“Okay, {{user}}, hear me out,” Maps said, crouched beside the jagged edge of a collapsed subway tunnel, water trickling around her boots. “We’re technically not supposed to be here. Like… in a very, very illegal way. But! If the city didn’t want us down here, it shouldn’t have built literal time portals into its infrastructure.”
She flicked her flashlight toward a rusted sign reading GOTHAM TRANSIT – LINE 0 a line that had been erased from every official map since the 1860s. “Tell me that doesn’t give you goosebumps. Or at least, like, time-travel fever. You have time-travel fever, right?”
She glanced back at {{user}} with a grin mischievous, proud, and a little too excited for someone who just kicked open a wall that smelled like ghost rot and forgotten crimes.
“You always roll your eyes when I say stuff like ‘the tunnels are alive,’ but admit it, {{user}} something’s off down here. Look at that brickwork. It’s like… Victorian meets cult bunker. And I swear one of the symbols over there blinked at me. Or maybe that was just you squinting in existential dread. Adorable either way.”
Maps ducked under a low arch, her flashlight beam catching the silhouette of a long-forgotten platform and something moved across it.
Not a rat.

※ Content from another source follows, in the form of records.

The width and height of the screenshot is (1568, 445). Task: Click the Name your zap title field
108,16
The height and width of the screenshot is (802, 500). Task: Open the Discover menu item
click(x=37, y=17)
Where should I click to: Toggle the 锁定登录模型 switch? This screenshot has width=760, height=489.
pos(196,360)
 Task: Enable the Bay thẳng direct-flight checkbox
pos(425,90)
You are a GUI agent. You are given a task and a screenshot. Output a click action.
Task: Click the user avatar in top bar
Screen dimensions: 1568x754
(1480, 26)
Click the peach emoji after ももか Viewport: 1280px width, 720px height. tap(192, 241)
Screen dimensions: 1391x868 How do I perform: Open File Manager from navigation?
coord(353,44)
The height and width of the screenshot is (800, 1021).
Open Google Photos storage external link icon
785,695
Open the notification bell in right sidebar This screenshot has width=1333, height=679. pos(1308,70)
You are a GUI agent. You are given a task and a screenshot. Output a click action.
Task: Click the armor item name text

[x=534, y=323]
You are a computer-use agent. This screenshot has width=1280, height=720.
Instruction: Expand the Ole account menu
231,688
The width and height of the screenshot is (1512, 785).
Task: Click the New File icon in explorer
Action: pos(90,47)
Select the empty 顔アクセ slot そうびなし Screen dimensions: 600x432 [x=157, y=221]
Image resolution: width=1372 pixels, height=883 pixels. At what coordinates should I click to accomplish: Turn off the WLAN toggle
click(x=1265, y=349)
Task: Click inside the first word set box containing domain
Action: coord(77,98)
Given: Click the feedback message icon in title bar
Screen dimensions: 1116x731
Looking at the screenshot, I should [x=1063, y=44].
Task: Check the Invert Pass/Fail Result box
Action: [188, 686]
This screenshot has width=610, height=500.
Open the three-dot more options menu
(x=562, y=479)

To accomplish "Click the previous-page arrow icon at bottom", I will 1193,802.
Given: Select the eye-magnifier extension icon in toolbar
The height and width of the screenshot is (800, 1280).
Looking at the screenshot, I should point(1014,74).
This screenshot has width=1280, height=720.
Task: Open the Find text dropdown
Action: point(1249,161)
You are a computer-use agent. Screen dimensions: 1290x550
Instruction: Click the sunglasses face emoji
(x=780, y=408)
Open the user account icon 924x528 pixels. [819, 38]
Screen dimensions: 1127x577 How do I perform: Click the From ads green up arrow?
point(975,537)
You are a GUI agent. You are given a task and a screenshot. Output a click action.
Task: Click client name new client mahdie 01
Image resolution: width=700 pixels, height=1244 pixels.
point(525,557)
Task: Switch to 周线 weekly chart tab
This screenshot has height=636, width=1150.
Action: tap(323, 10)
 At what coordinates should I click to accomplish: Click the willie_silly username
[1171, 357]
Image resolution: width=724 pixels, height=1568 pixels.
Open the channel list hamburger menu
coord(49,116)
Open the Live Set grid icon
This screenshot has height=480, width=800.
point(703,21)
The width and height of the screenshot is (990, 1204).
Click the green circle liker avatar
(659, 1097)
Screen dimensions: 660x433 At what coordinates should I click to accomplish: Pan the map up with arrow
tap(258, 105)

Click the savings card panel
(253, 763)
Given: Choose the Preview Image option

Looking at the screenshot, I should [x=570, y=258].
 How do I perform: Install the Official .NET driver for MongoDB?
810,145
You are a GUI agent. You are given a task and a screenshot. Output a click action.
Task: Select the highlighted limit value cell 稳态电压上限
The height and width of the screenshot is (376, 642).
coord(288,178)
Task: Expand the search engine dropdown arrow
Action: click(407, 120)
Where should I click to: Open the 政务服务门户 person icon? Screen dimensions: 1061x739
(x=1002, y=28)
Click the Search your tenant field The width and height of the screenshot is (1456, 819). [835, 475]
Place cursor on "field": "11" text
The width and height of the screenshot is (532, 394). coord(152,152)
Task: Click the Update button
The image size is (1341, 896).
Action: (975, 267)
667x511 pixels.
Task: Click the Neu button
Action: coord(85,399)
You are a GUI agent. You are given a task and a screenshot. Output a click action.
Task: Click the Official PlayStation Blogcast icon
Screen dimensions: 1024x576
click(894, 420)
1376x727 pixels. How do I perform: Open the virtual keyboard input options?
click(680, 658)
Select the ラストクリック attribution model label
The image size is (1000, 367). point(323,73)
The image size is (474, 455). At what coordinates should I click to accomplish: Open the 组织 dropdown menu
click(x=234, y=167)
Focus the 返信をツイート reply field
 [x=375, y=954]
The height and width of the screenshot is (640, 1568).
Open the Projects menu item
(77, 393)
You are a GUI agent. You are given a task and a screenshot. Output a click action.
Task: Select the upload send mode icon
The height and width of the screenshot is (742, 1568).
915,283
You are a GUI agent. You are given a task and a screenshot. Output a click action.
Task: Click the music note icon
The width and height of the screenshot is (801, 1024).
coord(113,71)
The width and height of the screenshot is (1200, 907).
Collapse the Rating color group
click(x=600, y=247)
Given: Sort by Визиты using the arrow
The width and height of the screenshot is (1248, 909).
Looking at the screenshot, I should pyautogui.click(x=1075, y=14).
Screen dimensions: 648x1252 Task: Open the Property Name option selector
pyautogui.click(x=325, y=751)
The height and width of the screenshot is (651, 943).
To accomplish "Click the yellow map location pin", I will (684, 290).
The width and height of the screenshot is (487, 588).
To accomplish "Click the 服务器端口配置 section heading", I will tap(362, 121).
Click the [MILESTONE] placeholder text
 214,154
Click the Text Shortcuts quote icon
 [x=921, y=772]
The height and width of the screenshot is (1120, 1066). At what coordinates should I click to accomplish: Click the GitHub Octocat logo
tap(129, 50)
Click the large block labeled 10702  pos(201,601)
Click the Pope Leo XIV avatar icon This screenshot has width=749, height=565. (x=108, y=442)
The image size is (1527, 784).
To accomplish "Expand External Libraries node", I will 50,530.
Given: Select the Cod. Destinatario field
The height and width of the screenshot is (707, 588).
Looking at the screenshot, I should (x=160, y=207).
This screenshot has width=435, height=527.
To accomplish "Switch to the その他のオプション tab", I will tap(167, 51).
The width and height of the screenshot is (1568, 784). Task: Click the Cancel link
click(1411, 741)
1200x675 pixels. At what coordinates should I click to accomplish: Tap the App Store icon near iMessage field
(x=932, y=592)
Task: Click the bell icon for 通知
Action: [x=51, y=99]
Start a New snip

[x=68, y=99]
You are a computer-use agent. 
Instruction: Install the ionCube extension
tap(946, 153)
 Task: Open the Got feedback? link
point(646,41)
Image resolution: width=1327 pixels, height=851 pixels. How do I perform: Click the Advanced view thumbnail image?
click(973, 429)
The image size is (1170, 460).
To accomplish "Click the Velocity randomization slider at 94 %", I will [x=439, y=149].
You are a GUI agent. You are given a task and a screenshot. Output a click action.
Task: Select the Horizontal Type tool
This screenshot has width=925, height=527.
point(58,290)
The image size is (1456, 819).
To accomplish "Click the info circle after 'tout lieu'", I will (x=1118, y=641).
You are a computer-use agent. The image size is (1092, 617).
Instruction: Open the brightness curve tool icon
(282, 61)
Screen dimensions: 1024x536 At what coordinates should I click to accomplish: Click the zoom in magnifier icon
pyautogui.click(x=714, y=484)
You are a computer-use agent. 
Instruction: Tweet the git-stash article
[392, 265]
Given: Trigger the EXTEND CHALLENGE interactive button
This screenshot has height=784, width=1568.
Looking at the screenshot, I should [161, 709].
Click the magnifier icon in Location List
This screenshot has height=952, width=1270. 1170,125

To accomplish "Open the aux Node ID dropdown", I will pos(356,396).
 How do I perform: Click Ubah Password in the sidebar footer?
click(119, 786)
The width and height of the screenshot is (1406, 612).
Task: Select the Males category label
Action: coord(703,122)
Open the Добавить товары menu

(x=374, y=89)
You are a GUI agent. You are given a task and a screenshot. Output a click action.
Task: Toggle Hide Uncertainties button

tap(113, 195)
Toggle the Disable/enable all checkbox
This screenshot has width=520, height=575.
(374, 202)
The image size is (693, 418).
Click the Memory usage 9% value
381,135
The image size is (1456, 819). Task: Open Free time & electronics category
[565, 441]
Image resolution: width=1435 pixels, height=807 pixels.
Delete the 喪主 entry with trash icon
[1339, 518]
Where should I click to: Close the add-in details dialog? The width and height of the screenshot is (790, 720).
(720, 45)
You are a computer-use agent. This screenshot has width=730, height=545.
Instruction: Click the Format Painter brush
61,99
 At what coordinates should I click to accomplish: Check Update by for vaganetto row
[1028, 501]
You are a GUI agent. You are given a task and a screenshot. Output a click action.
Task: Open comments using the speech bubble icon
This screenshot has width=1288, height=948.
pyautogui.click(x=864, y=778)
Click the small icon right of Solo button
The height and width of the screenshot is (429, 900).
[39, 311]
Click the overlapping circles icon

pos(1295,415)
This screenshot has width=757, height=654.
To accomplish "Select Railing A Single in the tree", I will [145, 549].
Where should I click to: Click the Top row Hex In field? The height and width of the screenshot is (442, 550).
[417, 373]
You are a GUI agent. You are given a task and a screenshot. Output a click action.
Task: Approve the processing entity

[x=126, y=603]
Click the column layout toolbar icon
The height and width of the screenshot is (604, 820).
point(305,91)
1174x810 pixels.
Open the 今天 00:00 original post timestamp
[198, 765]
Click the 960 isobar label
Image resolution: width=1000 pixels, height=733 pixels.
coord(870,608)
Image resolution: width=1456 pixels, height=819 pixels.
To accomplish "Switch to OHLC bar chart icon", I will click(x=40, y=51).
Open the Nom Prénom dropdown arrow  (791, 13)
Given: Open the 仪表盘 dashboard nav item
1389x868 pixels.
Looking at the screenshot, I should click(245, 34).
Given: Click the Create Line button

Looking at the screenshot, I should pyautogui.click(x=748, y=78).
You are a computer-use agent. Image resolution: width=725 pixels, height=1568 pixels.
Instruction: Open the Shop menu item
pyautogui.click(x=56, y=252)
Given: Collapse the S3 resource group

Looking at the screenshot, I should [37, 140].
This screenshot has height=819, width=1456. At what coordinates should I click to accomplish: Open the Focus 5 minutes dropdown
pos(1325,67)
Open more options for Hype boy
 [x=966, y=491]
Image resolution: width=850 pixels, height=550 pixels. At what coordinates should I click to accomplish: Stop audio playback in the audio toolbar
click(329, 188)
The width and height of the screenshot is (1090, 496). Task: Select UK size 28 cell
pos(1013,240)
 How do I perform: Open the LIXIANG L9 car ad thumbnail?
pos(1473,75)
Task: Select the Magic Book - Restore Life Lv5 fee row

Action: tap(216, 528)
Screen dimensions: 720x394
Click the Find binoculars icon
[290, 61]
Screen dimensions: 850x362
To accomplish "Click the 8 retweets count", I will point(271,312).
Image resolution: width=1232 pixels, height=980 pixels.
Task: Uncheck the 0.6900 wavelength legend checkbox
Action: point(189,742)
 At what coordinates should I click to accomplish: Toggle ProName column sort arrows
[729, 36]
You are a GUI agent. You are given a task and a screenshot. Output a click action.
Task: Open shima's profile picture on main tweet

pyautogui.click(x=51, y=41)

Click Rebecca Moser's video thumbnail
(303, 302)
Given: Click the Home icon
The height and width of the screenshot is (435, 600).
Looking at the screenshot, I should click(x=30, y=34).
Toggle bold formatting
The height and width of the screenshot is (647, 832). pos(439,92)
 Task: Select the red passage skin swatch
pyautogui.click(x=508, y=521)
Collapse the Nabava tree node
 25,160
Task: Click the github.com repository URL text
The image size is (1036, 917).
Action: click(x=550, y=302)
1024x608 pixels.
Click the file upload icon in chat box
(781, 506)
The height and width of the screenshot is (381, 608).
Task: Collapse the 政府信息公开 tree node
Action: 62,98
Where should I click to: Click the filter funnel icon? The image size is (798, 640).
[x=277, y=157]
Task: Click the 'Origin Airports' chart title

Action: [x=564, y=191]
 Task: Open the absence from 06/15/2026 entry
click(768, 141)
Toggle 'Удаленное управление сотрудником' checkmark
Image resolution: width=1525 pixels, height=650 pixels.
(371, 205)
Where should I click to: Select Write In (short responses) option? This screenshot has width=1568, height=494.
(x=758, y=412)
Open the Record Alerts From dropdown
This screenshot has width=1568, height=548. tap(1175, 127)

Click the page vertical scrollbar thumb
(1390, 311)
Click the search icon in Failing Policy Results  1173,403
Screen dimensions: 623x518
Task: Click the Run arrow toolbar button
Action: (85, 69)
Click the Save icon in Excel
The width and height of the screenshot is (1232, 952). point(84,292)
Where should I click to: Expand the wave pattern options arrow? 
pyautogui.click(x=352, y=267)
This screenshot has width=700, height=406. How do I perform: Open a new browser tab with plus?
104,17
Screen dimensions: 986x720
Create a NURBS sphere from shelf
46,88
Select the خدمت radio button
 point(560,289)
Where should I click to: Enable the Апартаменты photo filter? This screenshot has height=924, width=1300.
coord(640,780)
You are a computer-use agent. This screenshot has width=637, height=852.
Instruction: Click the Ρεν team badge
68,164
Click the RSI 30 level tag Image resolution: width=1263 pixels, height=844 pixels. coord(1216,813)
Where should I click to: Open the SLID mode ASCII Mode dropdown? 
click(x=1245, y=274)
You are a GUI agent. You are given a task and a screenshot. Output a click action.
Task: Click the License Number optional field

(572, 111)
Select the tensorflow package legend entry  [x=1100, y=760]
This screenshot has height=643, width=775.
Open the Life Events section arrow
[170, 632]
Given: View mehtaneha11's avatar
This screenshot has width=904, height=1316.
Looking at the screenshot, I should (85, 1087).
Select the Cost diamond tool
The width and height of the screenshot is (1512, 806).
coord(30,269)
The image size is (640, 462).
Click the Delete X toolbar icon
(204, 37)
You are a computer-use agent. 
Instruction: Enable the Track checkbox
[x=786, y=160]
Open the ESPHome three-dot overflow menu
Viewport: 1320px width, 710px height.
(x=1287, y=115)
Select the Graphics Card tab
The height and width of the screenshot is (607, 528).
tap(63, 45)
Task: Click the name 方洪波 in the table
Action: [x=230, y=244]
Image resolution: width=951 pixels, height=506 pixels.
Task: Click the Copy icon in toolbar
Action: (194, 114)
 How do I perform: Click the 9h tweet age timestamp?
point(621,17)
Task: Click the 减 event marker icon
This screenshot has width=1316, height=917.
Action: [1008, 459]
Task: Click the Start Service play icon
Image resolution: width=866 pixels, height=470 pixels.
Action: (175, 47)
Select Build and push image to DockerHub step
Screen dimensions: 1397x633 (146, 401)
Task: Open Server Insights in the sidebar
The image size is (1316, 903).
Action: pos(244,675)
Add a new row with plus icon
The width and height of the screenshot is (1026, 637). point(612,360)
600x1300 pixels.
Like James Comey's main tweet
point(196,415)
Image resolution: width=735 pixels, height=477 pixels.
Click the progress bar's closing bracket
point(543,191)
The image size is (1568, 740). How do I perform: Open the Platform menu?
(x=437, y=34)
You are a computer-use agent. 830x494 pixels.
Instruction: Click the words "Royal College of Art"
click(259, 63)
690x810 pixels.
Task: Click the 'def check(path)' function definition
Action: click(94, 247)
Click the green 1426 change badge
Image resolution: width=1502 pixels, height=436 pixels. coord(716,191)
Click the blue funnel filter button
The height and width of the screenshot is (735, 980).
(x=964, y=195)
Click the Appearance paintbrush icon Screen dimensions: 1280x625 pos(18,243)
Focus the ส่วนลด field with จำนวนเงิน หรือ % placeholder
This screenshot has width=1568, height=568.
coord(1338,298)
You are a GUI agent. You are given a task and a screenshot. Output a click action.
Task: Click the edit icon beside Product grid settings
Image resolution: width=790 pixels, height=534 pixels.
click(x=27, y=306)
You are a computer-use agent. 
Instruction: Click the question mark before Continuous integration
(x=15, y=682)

Not wind. A figure. She froze mid-step. “Okay, now would be a great time to tell me you just saw that too, {{user}}.” Her voice stayed light, teasing, but there was a tension curling beneath her words.
“Because if I’m hallucinating subway ghosts alone, I’m gonna need therapy. If we’re both seeing it? That’s just Wednesday.” She didn’t stop walking, of course. Maps never stopped.
The tracks led deeper until they found themselves standing before an iron gate sealed with ancient welds… and fresh blood. Maps raised a brow. “This part wasn’t in any of the archived city plans. Not even the conspiracy ones. Which means either someone erased this from Gotham’s history or it erased itself.”
Her fingers brushed the gate, and suddenly a distant train whistle howled through the silence, even though no trains had run here in over a century. “{{user}}... do you feel that? Like the air got thicker? Like time’s… heavier?” Her voice dropped. “I think this tunnel remembers us.”
She turned to {{user}}, expression serious now, moonlight catching in her eyes through a break in the ceiling. “We’re not just digging through history anymore. I think we’re walking straight into it. And it knows we’re not supposed to be here.” A pause.
Then that crooked smile again. “Wanna keep going? Or should we call the history club and let them get devoured by the past?” She was already climbing through the gate before {{user}} could answer because with Maps, curiosity always wins.